* _Instructions for the task_:
Each line below should be set down again unchanged.

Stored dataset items
====

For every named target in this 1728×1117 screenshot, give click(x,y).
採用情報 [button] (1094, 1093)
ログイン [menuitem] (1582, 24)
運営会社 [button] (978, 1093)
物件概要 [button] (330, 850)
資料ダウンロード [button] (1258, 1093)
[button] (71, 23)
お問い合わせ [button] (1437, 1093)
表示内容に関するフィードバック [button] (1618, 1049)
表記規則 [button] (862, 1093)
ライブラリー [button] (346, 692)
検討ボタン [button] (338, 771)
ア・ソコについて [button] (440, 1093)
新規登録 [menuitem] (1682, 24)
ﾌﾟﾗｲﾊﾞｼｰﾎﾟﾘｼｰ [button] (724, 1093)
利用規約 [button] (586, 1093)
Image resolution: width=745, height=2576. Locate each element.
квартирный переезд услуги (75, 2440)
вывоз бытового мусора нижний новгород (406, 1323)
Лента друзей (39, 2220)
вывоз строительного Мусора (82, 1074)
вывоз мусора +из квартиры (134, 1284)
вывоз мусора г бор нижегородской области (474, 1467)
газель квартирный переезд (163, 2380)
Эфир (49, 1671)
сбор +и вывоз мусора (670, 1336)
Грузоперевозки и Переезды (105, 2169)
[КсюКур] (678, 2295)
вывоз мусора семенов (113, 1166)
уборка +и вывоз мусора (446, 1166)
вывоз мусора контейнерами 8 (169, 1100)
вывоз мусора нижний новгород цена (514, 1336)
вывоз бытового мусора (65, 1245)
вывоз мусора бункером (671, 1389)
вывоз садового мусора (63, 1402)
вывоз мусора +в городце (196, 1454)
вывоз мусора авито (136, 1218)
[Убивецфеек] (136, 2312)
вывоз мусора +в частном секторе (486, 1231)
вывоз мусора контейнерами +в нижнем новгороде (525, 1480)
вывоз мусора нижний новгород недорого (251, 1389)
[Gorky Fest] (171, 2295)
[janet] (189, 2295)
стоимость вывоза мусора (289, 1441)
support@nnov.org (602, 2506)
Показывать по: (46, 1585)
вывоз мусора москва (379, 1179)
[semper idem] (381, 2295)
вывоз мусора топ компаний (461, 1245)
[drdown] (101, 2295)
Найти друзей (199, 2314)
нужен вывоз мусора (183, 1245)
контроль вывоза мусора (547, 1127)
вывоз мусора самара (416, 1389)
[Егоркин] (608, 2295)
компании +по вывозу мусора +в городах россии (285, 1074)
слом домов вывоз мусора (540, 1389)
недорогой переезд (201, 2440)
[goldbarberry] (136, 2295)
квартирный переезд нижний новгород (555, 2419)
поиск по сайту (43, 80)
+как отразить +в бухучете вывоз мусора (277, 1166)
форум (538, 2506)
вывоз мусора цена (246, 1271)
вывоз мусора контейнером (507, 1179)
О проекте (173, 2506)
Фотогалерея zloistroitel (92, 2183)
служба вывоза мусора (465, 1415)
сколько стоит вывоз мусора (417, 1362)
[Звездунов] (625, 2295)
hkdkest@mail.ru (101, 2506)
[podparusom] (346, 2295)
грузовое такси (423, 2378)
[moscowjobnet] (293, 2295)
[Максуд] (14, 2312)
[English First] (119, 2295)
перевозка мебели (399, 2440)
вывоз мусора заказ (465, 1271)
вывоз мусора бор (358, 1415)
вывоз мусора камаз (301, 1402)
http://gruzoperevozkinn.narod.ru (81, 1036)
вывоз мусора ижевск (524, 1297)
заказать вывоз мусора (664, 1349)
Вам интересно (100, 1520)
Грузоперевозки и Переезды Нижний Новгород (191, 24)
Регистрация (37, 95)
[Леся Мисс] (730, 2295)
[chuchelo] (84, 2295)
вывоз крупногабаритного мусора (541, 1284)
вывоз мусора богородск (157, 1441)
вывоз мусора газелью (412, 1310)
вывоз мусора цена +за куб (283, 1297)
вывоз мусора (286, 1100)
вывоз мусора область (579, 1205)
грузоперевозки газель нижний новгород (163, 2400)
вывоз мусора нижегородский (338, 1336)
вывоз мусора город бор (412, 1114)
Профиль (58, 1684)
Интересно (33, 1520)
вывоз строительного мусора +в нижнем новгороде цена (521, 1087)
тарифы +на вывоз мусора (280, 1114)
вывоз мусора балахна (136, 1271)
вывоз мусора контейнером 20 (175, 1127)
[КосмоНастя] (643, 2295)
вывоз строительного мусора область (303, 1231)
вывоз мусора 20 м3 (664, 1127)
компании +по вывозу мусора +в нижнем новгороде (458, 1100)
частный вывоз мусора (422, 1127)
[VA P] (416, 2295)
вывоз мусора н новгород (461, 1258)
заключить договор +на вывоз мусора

====

* _Response to the exercise_:
For every named target in this 1728×1117 screenshot, give click(x,y).
採用情報 [button] (1094, 1093)
ログイン [menuitem] (1582, 24)
運営会社 [button] (978, 1093)
物件概要 [button] (330, 850)
資料ダウンロード [button] (1258, 1093)
[button] (71, 23)
お問い合わせ [button] (1437, 1093)
表示内容に関するフィードバック [button] (1618, 1049)
表記規則 [button] (862, 1093)
ライブラリー [button] (346, 692)
検討ボタン [button] (338, 771)
ア・ソコについて [button] (440, 1093)
新規登録 [menuitem] (1682, 24)
ﾌﾟﾗｲﾊﾞｼｰﾎﾟﾘｼｰ [button] (724, 1093)
利用規約 [button] (586, 1093)
Image resolution: width=745, height=2576. Locate each element.
квартирный переезд услуги (75, 2440)
вывоз бытового мусора нижний новгород (406, 1323)
Лента друзей (39, 2220)
вывоз строительного Мусора (82, 1074)
вывоз мусора +из квартиры (134, 1284)
вывоз мусора г бор нижегородской области (474, 1467)
газель квартирный переезд (163, 2380)
Эфир (49, 1671)
сбор +и вывоз мусора (670, 1336)
Грузоперевозки и Переезды (105, 2169)
[КсюКур] (678, 2295)
вывоз мусора семенов (113, 1166)
уборка +и вывоз мусора (446, 1166)
вывоз мусора контейнерами 8 (169, 1100)
вывоз мусора нижний новгород цена (514, 1336)
вывоз бытового мусора (65, 1245)
вывоз мусора бункером (671, 1389)
вывоз садового мусора (63, 1402)
вывоз мусора +в городце (196, 1454)
вывоз мусора авито (136, 1218)
[Убивецфеек] (136, 2312)
вывоз мусора +в частном секторе (486, 1231)
вывоз мусора контейнерами +в нижнем новгороде (525, 1480)
вывоз мусора нижний новгород недорого (251, 1389)
[Gorky Fest] (171, 2295)
[janet] (189, 2295)
стоимость вывоза мусора (289, 1441)
support@nnov.org (602, 2506)
Показывать по: (46, 1585)
вывоз мусора москва (379, 1179)
[semper idem] (381, 2295)
вывоз мусора топ компаний (461, 1245)
[drdown] (101, 2295)
Найти друзей (199, 2314)
нужен вывоз мусора (183, 1245)
контроль вывоза мусора (547, 1127)
вывоз мусора самара (416, 1389)
[Егоркин] (608, 2295)
компании +по вывозу мусора +в городах россии (285, 1074)
слом домов вывоз мусора (540, 1389)
недорогой переезд (201, 2440)
[goldbarberry] (136, 2295)
квартирный переезд нижний новгород (555, 2419)
поиск по сайту (43, 80)
+как отразить +в бухучете вывоз мусора (277, 1166)
форум (538, 2506)
вывоз мусора цена (246, 1271)
вывоз мусора контейнером (507, 1179)
О проекте (173, 2506)
Фотогалерея zloistroitel (92, 2183)
служба вывоза мусора (465, 1415)
сколько стоит вывоз мусора (417, 1362)
[Звездунов] (625, 2295)
hkdkest@mail.ru (101, 2506)
[podparusom] (346, 2295)
грузовое такси (423, 2378)
[moscowjobnet] (293, 2295)
[Максуд] (14, 2312)
[English First] (119, 2295)
перевозка мебели (399, 2440)
вывоз мусора заказ (465, 1271)
вывоз мусора бор (358, 1415)
вывоз мусора камаз (301, 1402)
http://gruzoperevozkinn.narod.ru (81, 1036)
вывоз мусора ижевск (524, 1297)
заказать вывоз мусора (664, 1349)
Вам интересно (100, 1520)
Грузоперевозки и Переезды Нижний Новгород (191, 24)
Регистрация (37, 95)
[Леся Мисс] (730, 2295)
[chuchelo] (84, 2295)
вывоз крупногабаритного мусора (541, 1284)
вывоз мусора богородск (157, 1441)
вывоз мусора газелью (412, 1310)
вывоз мусора цена +за куб (283, 1297)
вывоз мусора (286, 1100)
вывоз мусора область (579, 1205)
грузоперевозки газель нижний новгород (163, 2400)
вывоз мусора нижегородский (338, 1336)
вывоз мусора город бор (412, 1114)
Профиль (58, 1684)
Интересно (33, 1520)
вывоз строительного мусора +в нижнем новгороде цена (521, 1087)
тарифы +на вывоз мусора (280, 1114)
вывоз мусора балахна (136, 1271)
вывоз мусора контейнером 20 (175, 1127)
[КосмоНастя] (643, 2295)
вывоз строительного мусора область (303, 1231)
вывоз мусора 20 м3 (664, 1127)
компании +по вывозу мусора +в нижнем новгороде (458, 1100)
частный вывоз мусора (422, 1127)
[VA P] (416, 2295)
вывоз мусора н новгород (461, 1258)
заключить договор +на вывоз мусора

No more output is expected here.